Dr Frédéric Picard holds a PhD from Laval University, Quebec City, specialized in the physiology and endocrinology of lipid metabolism in conditions of obesity and insulin resistance. His first postdoctoral training in Johan Auwerx’s laboratory (IGBMB, Strasbourg, France) has been characterized by pioneer studies on the molecular regulation of energy metabolism by nuclear cofactors. His article in Cell (2002) was acknowledged by one of the reviewers as “the new gold standard” for molecular physiology papers. His co-authored article in Molecular Cell (2001) was a significant proof-of-concept that differential recruitment of nuclear cofactors to PPARgamma was a novel approach in the design of second-generation anti-diabetes drugs. In November 2002, Dr Picard joined the team of Leonard Guarente at MIT (Boston), a leader in the field of the molecular biology of aging. Dr Picard made the discovery that SIRT1 acts as a crucial link between aging and changes in the biology of white adipose tissue (published in Nature June 2004). In 2004, Dr Picard set up his lab as a CIHR New Investigator at the Institut universitaire de cardiologie et de pneumologie de Québec.

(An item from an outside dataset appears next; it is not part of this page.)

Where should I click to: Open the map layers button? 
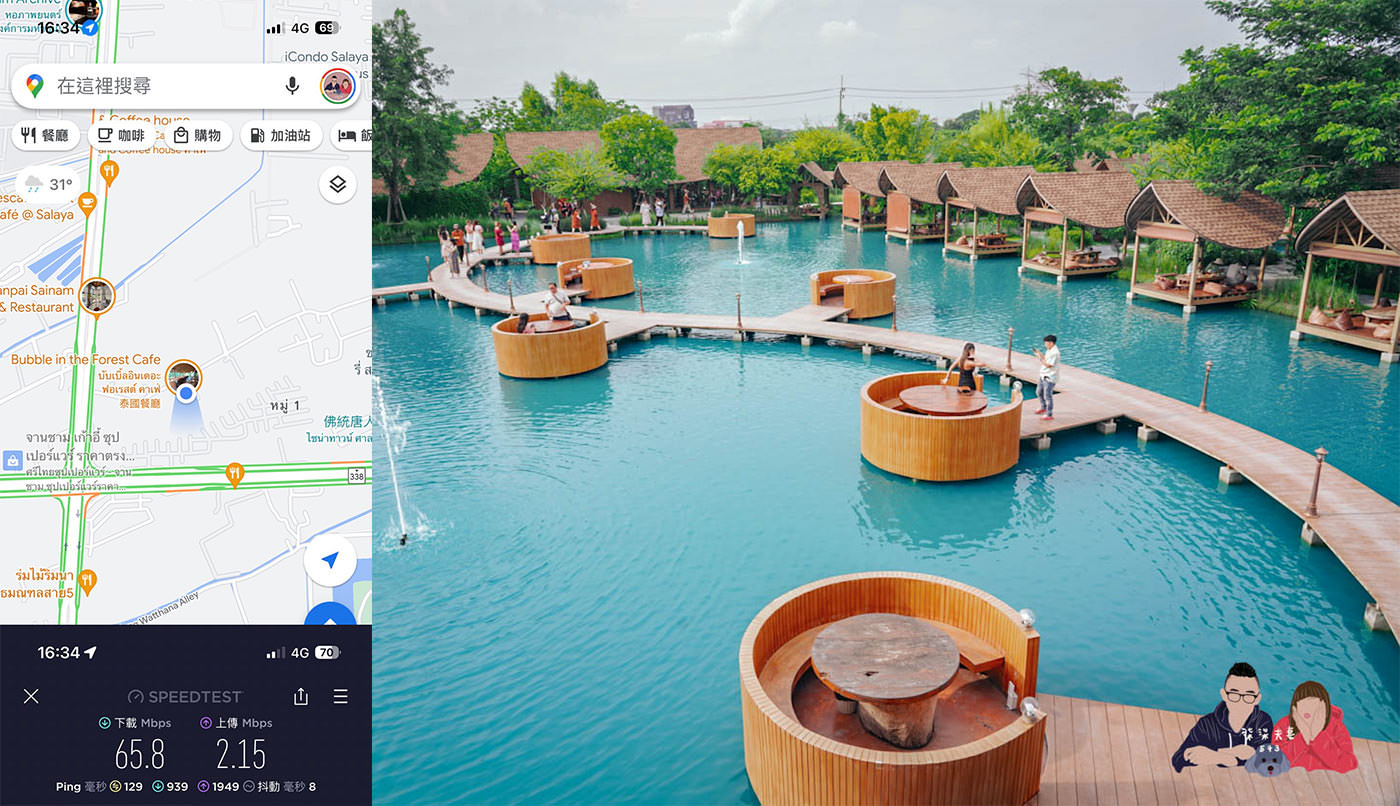click(x=338, y=185)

His work is at the edge of metabolic diseases and aging, using several models (C. elegans, cultured cells, knockout mice, humans tissues) to unravel the molecular pathways evolutionary conserved that link aging and changes in energy metabolism.

Richard D, Picard F. Brown fat biology and thermogenesis. Frontiers in Bioscience 16:1233-1260, 2011.

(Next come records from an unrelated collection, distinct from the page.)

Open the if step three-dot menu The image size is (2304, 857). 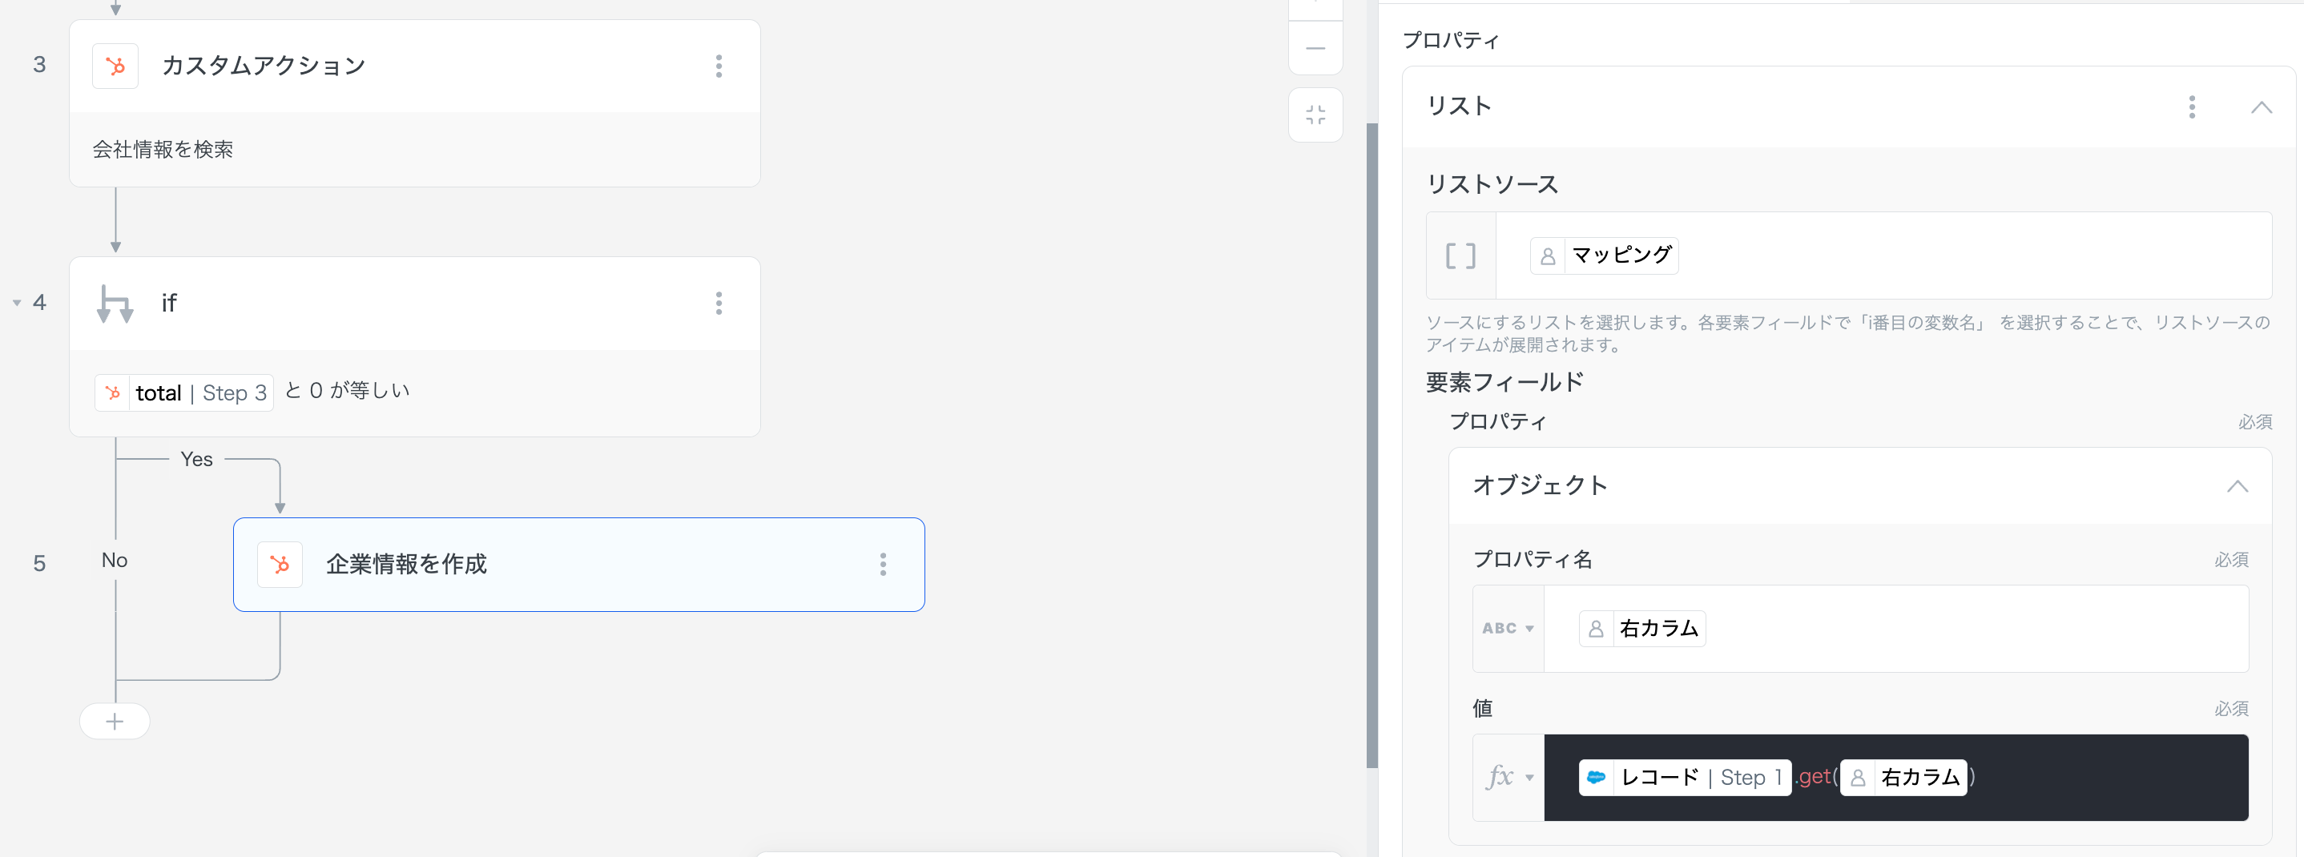click(719, 303)
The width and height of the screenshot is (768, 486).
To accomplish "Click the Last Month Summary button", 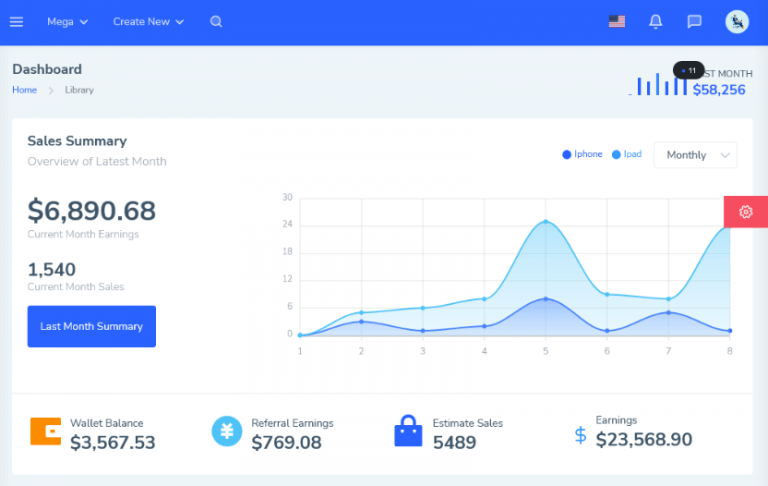I will (92, 326).
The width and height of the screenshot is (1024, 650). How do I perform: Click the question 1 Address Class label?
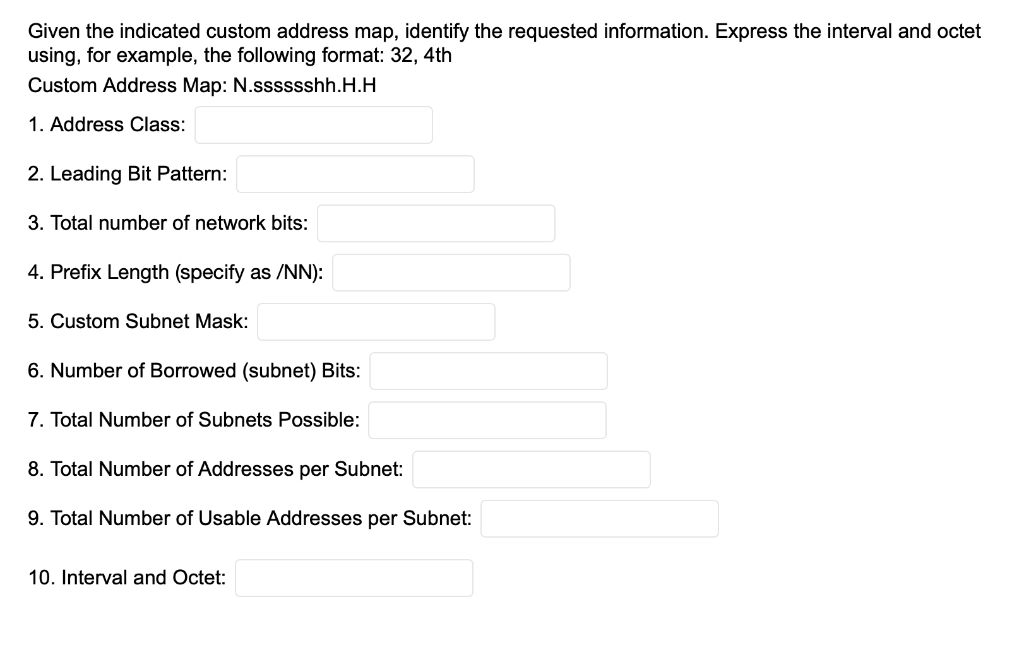(x=106, y=125)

Miard S, Dombrowski L, Carter S, Boivin L, Picard F. Aging alters PPARgamma in rodent and human adipose tissue by modulating the balance in SRC-1. Aging Cell 8:449-459, 2009.

Um SH, Frigerio F, Watanabe M, Picard F, Joaquin M, Sticker M, Fumagalli S, Allegrini PR, Kozma SC, Auwerx J, Thomas G. Absence of S6K1 protects against age and diet-induced obesity while enhancing insulin sensitivity. Nature 431:200-205, 2004.

Picard F, Kurtev M, Chung N, Topark-Ngarm A, Senawong T, Machado de Oliveira R, Leid M, McBurney MW, Guarente L. SIRT1 promotes fat mobilization in white adipocytes by repressing PPARgamma. Nature 429:771-776, 2004.

Picard F, Géhin M, Annicotte J-S, Rocchi S, Champy M-F, O’Malley BW, Chambon P, Auwerx J. SRC-1 and TIF2 control energy fluxes between white and brown adipose tissues. Cell 111:931-941, 2002.

Current projects in the laboratory fall into three areas:

How inflammation promotes alterations in energy metabolism upon aging? We are especially interested in the effects of B lymphocytes.

What are the transcriptional impact on long non-coding RNAs in adipocytes and hepatocytes upon aging? We think that lncRNA are a key node that can sense changes in energy metabolism and modulate gene expression to promote specific adaptations in aging and cancer.

What are the best biomarkers of cardiometabolic diseases in aging? We seek to define the role and contribution of specific biomarkers circulating in the blood – especially those influencing the IGF-1 axis – in predicting the risk of age-associated diseases such as obesity, type 2 diabetes, aortic stenosis, insulin resistance, and impaired thermogenesis.

The lab addresses these questions using a wide array of molecular, cellular, and physiological methodologies in complementary models. We are especially interested to develop new technologies through patents and partnerships with the industry in order to ultimately help patients.